En décembre 2021, devant cette même commission, mon collègue Dominique Potier et moi-même avions présenté une proposition de résolution appelant à « inscrire parmi les priorités de la présidence française de l'Union européenne l'adoption d'une législation ambitieuse sur le devoir de vigilance des multinationales ». En janvier 2022, cette résolution avait été adoptée à l'unanimité en séance publique.
En février 2022, la Commission européenne a publié une proposition de directive encourageante, portée par le commissaire à la Justice Didier Reynders. Cette proposition de directive sur le devoir de vigilance des entreprises en matière de durabilité – dite « CSDD » – tire son inspiration de la loi française pionnière du 27 mars 2017, dite loi Potier, tout en visant à combler certaines de ses lacunes et en approfondissant son champ.
Selon ce texte, les entreprises européennes ou issues de pays tiers, répondant à des conditions de seuils d'effectifs et de chiffre d'affaires, devront mener des opérations de « diligence raisonnable » sur leur chaîne d'activité, afin d'identifier, de prévenir et de remédier aux atteintes aux droits humains et environnementaux.
Il y a dix ans, l'effondrement du Rana Plaza causait la mort d'au moins 1127 ouvriers de l'industrie textile. La passivité complice et le silence de grandes marques occidentales face à l'absence de respect des normes de sécurité élémentaires par leurs sous-traitants avaient été largement soulignés. Le découplage entre leur responsabilité juridique et leur responsabilité morale était apparu comme particulièrement choquant.
L'Allemagne et les Pays-Bas se sont récemment dotés de législations sur le devoir de vigilance, et des débats législatifs ont lieu dans plusieurs États membres. Il était donc grand temps que l'Union européenne adopte un cadre ambitieux, pour mettre fin aux modèles d'affaires irrespectueux des droits humains et environnementaux.

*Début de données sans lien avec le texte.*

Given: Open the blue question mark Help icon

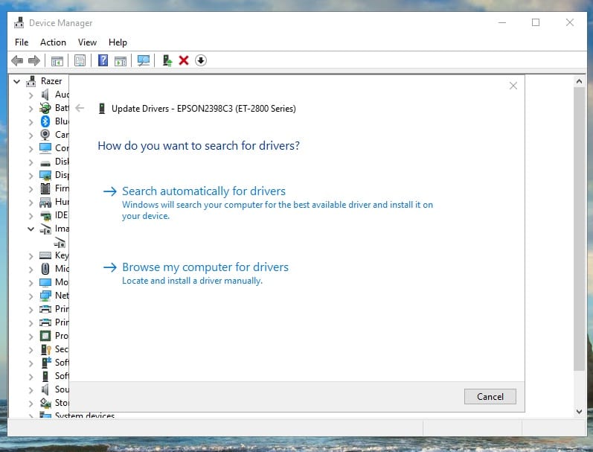Looking at the screenshot, I should (103, 60).
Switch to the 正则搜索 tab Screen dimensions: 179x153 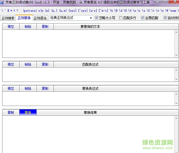pyautogui.click(x=8, y=18)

L'enjeu est que nous tenions pleinement compte, à chaque fois que nous achetons un article textile ou un appareil, des conséquences du modèle d'affaires sur les conditions de travail et sur l'environnement.
À l'orée des trilogues, l'avis politique que nous portons avec ma collègue vise à envoyer un signal fort aux co-législateurs européens. La présidence espagnole du Conseil, qui débute le 1er juillet 2023, doit être l'occasion de rapprocher les positions divergentes des co-législateurs, sans renoncer à l'ambition de la directive.

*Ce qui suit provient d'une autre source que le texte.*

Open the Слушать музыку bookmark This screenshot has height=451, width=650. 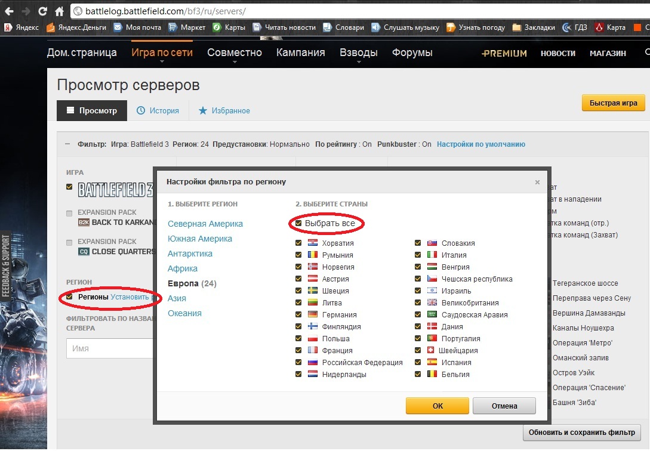pos(405,27)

En adoptant son mandat le 1er juin 2023, le Parlement européen a porté une vision équilibrée, tout en renforçant l'ambition du texte sur des questions cruciales telles que l'accès à la justice ou encore l'inclusion de certaines institutions financières dans le champ des obligations de vigilance. Au Parlement européen, le responsable du dossier pour le groupe Renew a salué « un texte équilibré » qui « concilie la liberté et la compétitivité économique avec la responsabilité et la protection ».
Néanmoins, le Conseil a porté une vision beaucoup moins ambitieuse au travers de son orientation adoptée le 1er décembre 2022. Regrettant le manque d'ambition du texte, certains États membres n'ont pas soutenu l'orientation soumise au vote, en particulier la Belgique, qui s'est abstenue, et les Pays-Bas, qui ont voté contre.
L'Assemblée nationale a une forte légitimité pour donner un avis politique éclairé, ce d'autant que les députés français ont été à l'origine de la loi française du 27 mars 2017 sur le devoir de vigilance, et que nous avons désormais un certain recul sur ses atouts et ses faiblesses.